━━━ Listed entries ━━━
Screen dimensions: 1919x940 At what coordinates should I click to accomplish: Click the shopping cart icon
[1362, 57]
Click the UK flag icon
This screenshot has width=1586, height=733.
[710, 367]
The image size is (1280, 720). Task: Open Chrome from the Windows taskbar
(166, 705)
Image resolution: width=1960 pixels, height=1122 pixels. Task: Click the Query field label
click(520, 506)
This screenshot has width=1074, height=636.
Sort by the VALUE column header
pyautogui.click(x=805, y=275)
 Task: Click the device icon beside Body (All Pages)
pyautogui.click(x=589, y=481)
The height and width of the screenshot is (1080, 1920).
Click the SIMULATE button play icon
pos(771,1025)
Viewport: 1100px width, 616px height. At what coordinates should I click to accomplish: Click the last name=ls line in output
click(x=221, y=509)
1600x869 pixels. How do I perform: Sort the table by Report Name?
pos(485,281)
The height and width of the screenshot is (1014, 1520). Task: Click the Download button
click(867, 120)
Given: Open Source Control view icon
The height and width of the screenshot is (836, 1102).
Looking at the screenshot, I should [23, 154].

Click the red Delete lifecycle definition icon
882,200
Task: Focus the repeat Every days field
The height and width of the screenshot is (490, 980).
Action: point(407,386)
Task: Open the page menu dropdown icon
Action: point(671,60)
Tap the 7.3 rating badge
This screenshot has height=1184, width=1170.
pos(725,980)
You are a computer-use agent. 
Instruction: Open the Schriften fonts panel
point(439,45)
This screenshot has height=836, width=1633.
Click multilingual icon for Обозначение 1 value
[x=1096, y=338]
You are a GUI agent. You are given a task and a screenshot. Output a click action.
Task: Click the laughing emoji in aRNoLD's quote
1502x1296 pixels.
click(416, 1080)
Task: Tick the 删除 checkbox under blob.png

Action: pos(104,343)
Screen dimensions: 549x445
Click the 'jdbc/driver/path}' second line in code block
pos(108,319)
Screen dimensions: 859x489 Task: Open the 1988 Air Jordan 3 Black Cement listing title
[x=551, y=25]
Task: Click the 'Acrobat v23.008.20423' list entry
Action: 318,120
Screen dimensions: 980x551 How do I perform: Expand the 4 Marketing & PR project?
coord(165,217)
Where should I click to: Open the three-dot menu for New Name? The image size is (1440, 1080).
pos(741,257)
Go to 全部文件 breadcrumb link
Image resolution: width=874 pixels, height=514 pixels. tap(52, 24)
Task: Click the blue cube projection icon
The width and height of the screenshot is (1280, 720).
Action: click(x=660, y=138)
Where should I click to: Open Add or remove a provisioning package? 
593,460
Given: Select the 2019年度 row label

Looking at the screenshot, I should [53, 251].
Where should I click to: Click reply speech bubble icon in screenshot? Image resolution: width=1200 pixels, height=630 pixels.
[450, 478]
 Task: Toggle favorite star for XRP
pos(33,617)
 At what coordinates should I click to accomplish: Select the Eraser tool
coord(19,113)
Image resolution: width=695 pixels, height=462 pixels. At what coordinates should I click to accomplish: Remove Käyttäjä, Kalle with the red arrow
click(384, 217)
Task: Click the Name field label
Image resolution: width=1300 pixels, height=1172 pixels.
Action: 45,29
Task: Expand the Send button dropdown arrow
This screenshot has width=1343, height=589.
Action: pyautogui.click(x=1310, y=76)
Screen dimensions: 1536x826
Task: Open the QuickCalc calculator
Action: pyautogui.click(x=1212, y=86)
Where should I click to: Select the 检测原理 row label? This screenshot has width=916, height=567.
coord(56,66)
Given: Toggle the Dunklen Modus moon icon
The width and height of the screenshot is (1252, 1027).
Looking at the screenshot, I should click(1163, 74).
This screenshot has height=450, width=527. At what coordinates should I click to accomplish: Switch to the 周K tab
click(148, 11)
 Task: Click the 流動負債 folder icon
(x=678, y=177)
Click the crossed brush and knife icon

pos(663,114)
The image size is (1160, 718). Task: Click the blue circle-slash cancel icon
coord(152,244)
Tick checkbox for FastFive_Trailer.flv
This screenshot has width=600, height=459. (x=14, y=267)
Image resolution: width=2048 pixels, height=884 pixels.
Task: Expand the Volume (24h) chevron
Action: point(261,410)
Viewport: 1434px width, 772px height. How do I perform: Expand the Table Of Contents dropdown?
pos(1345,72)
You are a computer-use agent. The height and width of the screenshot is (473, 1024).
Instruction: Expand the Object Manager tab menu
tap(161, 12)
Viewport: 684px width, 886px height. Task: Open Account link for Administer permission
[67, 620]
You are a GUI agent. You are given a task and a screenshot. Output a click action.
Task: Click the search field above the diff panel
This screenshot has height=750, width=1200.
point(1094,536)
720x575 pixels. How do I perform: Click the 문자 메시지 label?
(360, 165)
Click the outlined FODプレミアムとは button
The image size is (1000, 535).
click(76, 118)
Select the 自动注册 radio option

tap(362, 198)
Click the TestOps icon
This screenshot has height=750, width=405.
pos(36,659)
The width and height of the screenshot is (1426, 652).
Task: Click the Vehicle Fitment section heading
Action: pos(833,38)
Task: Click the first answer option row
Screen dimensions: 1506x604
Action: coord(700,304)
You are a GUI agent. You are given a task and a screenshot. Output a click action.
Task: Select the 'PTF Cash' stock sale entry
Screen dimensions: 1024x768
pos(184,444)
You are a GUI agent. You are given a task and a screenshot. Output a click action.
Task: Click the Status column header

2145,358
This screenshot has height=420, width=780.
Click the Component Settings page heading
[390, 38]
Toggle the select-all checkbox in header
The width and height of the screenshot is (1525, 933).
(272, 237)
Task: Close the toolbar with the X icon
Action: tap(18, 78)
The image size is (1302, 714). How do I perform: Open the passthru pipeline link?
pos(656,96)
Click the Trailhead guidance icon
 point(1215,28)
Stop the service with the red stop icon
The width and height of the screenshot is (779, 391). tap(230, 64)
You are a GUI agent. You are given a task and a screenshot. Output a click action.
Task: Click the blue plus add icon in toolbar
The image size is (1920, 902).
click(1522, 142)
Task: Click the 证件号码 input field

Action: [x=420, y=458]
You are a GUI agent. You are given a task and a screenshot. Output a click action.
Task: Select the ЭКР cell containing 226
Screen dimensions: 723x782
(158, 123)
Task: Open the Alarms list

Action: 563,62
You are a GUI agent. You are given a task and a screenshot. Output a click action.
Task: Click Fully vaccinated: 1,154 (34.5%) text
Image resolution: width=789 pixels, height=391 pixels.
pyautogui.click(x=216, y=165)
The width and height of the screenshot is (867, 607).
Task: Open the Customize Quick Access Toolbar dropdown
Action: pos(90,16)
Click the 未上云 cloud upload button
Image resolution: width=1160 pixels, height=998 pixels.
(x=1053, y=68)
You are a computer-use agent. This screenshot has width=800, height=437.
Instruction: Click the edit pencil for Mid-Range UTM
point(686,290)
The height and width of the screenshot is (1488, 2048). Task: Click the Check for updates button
━━━
Task:
Set every entry down once more, exactly as written above.

Answer to this task:
Screen dimensions: 1919x940 At what coordinates should I click to accomplish: Click the shopping cart icon
[1362, 57]
Click the UK flag icon
This screenshot has width=1586, height=733.
[710, 367]
The image size is (1280, 720). Task: Open Chrome from the Windows taskbar
(166, 705)
Image resolution: width=1960 pixels, height=1122 pixels. Task: Click the Query field label
click(520, 506)
This screenshot has width=1074, height=636.
Sort by the VALUE column header
pyautogui.click(x=805, y=275)
 Task: Click the device icon beside Body (All Pages)
pyautogui.click(x=589, y=481)
The height and width of the screenshot is (1080, 1920).
Click the SIMULATE button play icon
pos(771,1025)
Viewport: 1100px width, 616px height. At what coordinates should I click to accomplish: Click the last name=ls line in output
click(x=221, y=509)
1600x869 pixels. How do I perform: Sort the table by Report Name?
pos(485,281)
The height and width of the screenshot is (1014, 1520). Task: Click the Download button
click(867, 120)
Given: Open Source Control view icon
The height and width of the screenshot is (836, 1102).
Looking at the screenshot, I should [23, 154].

Click the red Delete lifecycle definition icon
882,200
Task: Focus the repeat Every days field
The height and width of the screenshot is (490, 980).
Action: point(407,386)
Task: Open the page menu dropdown icon
Action: point(671,60)
Tap the 7.3 rating badge
This screenshot has height=1184, width=1170.
pos(725,980)
You are a computer-use agent. 
Instruction: Open the Schriften fonts panel
point(439,45)
This screenshot has height=836, width=1633.
Click multilingual icon for Обозначение 1 value
[x=1096, y=338]
You are a GUI agent. You are given a task and a screenshot. Output a click action.
Task: Click the laughing emoji in aRNoLD's quote
1502x1296 pixels.
click(416, 1080)
Task: Tick the 删除 checkbox under blob.png

Action: pos(104,343)
Screen dimensions: 549x445
Click the 'jdbc/driver/path}' second line in code block
pos(108,319)
Screen dimensions: 859x489 Task: Open the 1988 Air Jordan 3 Black Cement listing title
[x=551, y=25]
Task: Click the 'Acrobat v23.008.20423' list entry
Action: 318,120
Screen dimensions: 980x551 How do I perform: Expand the 4 Marketing & PR project?
coord(165,217)
Where should I click to: Open the three-dot menu for New Name? The image size is (1440, 1080).
pos(741,257)
Go to 全部文件 breadcrumb link
Image resolution: width=874 pixels, height=514 pixels. tap(52, 24)
Task: Click the blue cube projection icon
The width and height of the screenshot is (1280, 720).
Action: click(x=660, y=138)
Where should I click to: Open Add or remove a provisioning package? 
593,460
Given: Select the 2019年度 row label

Looking at the screenshot, I should [53, 251].
Where should I click to: Click reply speech bubble icon in screenshot? Image resolution: width=1200 pixels, height=630 pixels.
[450, 478]
 Task: Toggle favorite star for XRP
pos(33,617)
 At what coordinates should I click to accomplish: Select the Eraser tool
coord(19,113)
Image resolution: width=695 pixels, height=462 pixels. At what coordinates should I click to accomplish: Remove Käyttäjä, Kalle with the red arrow
click(384, 217)
Task: Click the Name field label
Image resolution: width=1300 pixels, height=1172 pixels.
Action: 45,29
Task: Expand the Send button dropdown arrow
This screenshot has width=1343, height=589.
Action: pyautogui.click(x=1310, y=76)
Screen dimensions: 1536x826
Task: Open the QuickCalc calculator
Action: pyautogui.click(x=1212, y=86)
Where should I click to: Select the 检测原理 row label? This screenshot has width=916, height=567.
coord(56,66)
Given: Toggle the Dunklen Modus moon icon
The width and height of the screenshot is (1252, 1027).
Looking at the screenshot, I should click(1163, 74).
This screenshot has height=450, width=527. At what coordinates should I click to accomplish: Switch to the 周K tab
click(148, 11)
 Task: Click the 流動負債 folder icon
(x=678, y=177)
Click the crossed brush and knife icon

pos(663,114)
The image size is (1160, 718). Task: Click the blue circle-slash cancel icon
coord(152,244)
Tick checkbox for FastFive_Trailer.flv
This screenshot has width=600, height=459. (x=14, y=267)
Image resolution: width=2048 pixels, height=884 pixels.
Task: Expand the Volume (24h) chevron
Action: point(261,410)
Viewport: 1434px width, 772px height. How do I perform: Expand the Table Of Contents dropdown?
pos(1345,72)
You are a computer-use agent. The height and width of the screenshot is (473, 1024).
Instruction: Expand the Object Manager tab menu
tap(161, 12)
Viewport: 684px width, 886px height. Task: Open Account link for Administer permission
[67, 620]
You are a GUI agent. You are given a task and a screenshot. Output a click action.
Task: Click the search field above the diff panel
This screenshot has height=750, width=1200.
point(1094,536)
720x575 pixels. How do I perform: Click the 문자 메시지 label?
(360, 165)
Click the outlined FODプレミアムとは button
The image size is (1000, 535).
click(76, 118)
Select the 自动注册 radio option

tap(362, 198)
Click the TestOps icon
This screenshot has height=750, width=405.
pos(36,659)
The width and height of the screenshot is (1426, 652).
Task: Click the Vehicle Fitment section heading
Action: pos(833,38)
Task: Click the first answer option row
Screen dimensions: 1506x604
Action: coord(700,304)
You are a GUI agent. You are given a task and a screenshot. Output a click action.
Task: Select the 'PTF Cash' stock sale entry
Screen dimensions: 1024x768
pos(184,444)
You are a GUI agent. You are given a task and a screenshot. Output a click action.
Task: Click the Status column header

2145,358
This screenshot has height=420, width=780.
Click the Component Settings page heading
[390, 38]
Toggle the select-all checkbox in header
The width and height of the screenshot is (1525, 933).
(272, 237)
Task: Close the toolbar with the X icon
Action: tap(18, 78)
The image size is (1302, 714). How do I perform: Open the passthru pipeline link?
pos(656,96)
Click the Trailhead guidance icon
 point(1215,28)
Stop the service with the red stop icon
The width and height of the screenshot is (779, 391). tap(230, 64)
You are a GUI agent. You are given a task and a screenshot. Output a click action.
Task: Click the blue plus add icon in toolbar
The image size is (1920, 902).
click(1522, 142)
Task: Click the 证件号码 input field

Action: [x=420, y=458]
You are a GUI agent. You are given a task and a screenshot. Output a click action.
Task: Select the ЭКР cell containing 226
Screen dimensions: 723x782
(158, 123)
Task: Open the Alarms list

Action: 563,62
You are a GUI agent. You are given a task and a screenshot. Output a click action.
Task: Click Fully vaccinated: 1,154 (34.5%) text
Image resolution: width=789 pixels, height=391 pixels.
pyautogui.click(x=216, y=165)
The width and height of the screenshot is (867, 607).
Task: Open the Customize Quick Access Toolbar dropdown
Action: pos(90,16)
Click the 未上云 cloud upload button
Image resolution: width=1160 pixels, height=998 pixels.
(x=1053, y=68)
You are a computer-use agent. This screenshot has width=800, height=437.
Instruction: Click the edit pencil for Mid-Range UTM
point(686,290)
The height and width of the screenshot is (1488, 2048). Task: Click the Check for updates button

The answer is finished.